On the negative side, from a fundamental perspective, the market has simply moved from pricing in earnings growth of more than 20%, which would have easily been the fastest of this cycle, down to now pricing in flat earnings. It is yet to price in any drops in earnings from the expected slowdown in activity. Consequently, we see the selloff as having further to go and in our central scenario we expect equity markets to be down by 20% from their last peak (S&P 500 at 2700).
With the speed of the selloff seeing several technical indicators jump to extremes, many have been asking when and at what levels to buy back in. We note that we are only one week into the selloff. In episodes when vol got elevated historically (>1.5 sigma moves) as has happened, it has taken on average 6-7 weeks for vol to subside. The S&P 500 typically took another 4-5 months after that to recoup losses as investors raise exposure only slowly with trailing vol typically an input into risk management models.
With our central scenario seeing a rebound in macro growth to above trend rates in Q3, we expect equity markets to bottom earlier, during Q2. In the more severe scenario, we see equity markets selling off by more, by around 30% from the peak (S&P 500 2370) corresponding to an average recession selloff.”
Call for hand sanitizers
Meanwhile, one source told me investors should buy a bottle of hand sanitizer, don’t panic and think long-term. I simply shook my head in disbelief. People had their trading accounts shredded last week — surely there is better advice than that. Other folks I have talked with think we are due for a tradeable bounce in equities as central banks come in and slash interest rates (as Federal Reserve chief Jerome Powell signaled on Friday, which has spurred a two-day rally in the markets).

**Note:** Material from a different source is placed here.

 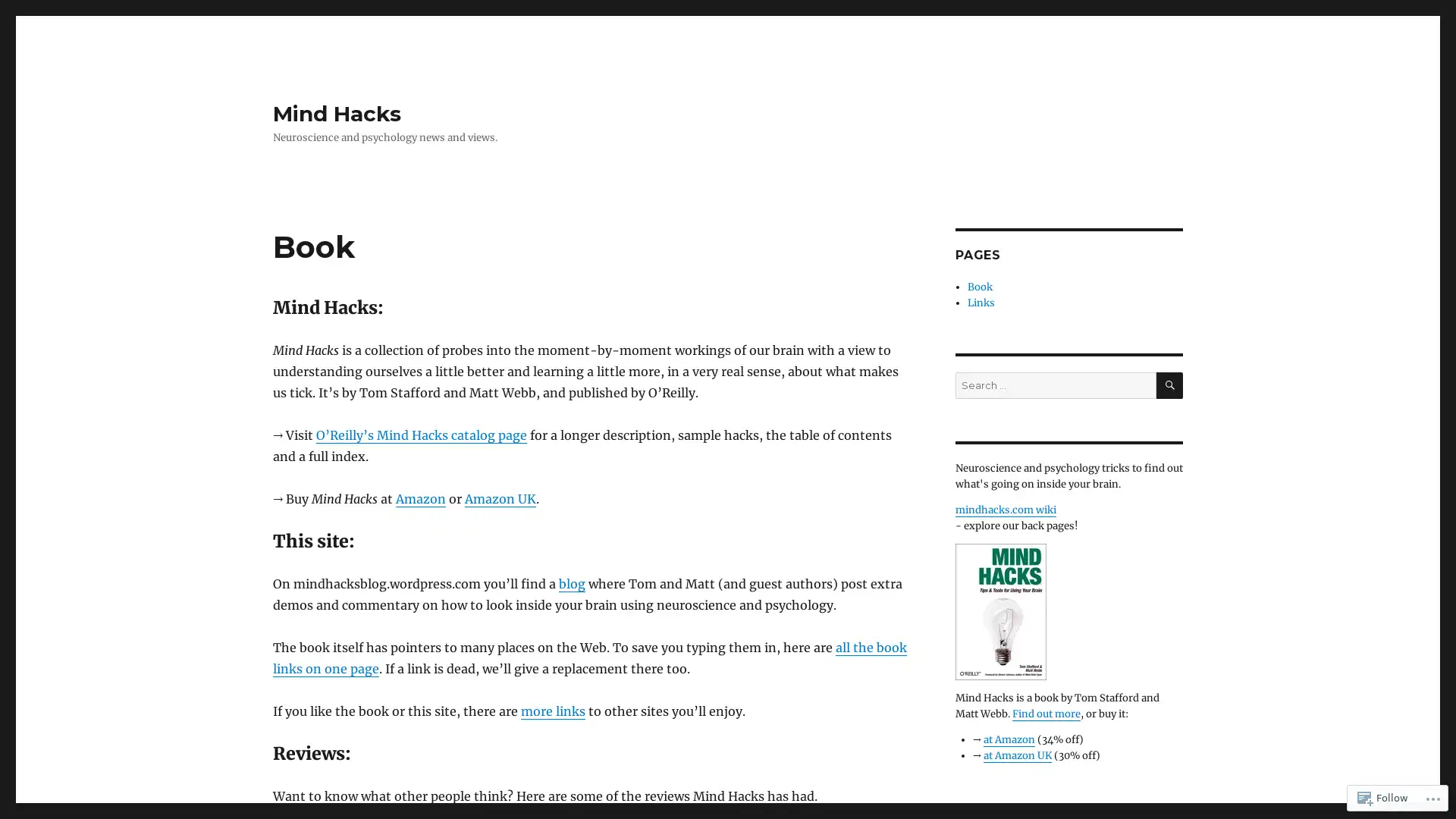 I want to click on SEARCH, so click(x=1169, y=384).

By and large, the people up and down the Street I have chatted up on the topic of coronavirus in the past week have downplayed the economic impact to the U.S. and potential for further damage to equities. It’s hard to agree with that when CEOs are telling me — privately and on-air — their businesses in the U.S. and abroad are being hurt by the coronavirus. The economic impact is real, it’s far from fluid as corporate press releases on the matter would suggest and Wall Street best wake up to all of this and prepare clients for a more reasonable short-term outlook for equities.
Buying hand sanitizer and staying disengaged with your portfolio is the last thing one should be doing right now (nothing wrong with stocking up on hand sanitizer, however).
Deutsche Bank’s report doesn’t mention hand sanitizer anywhere. Thank you for an honest assessment, Cooper.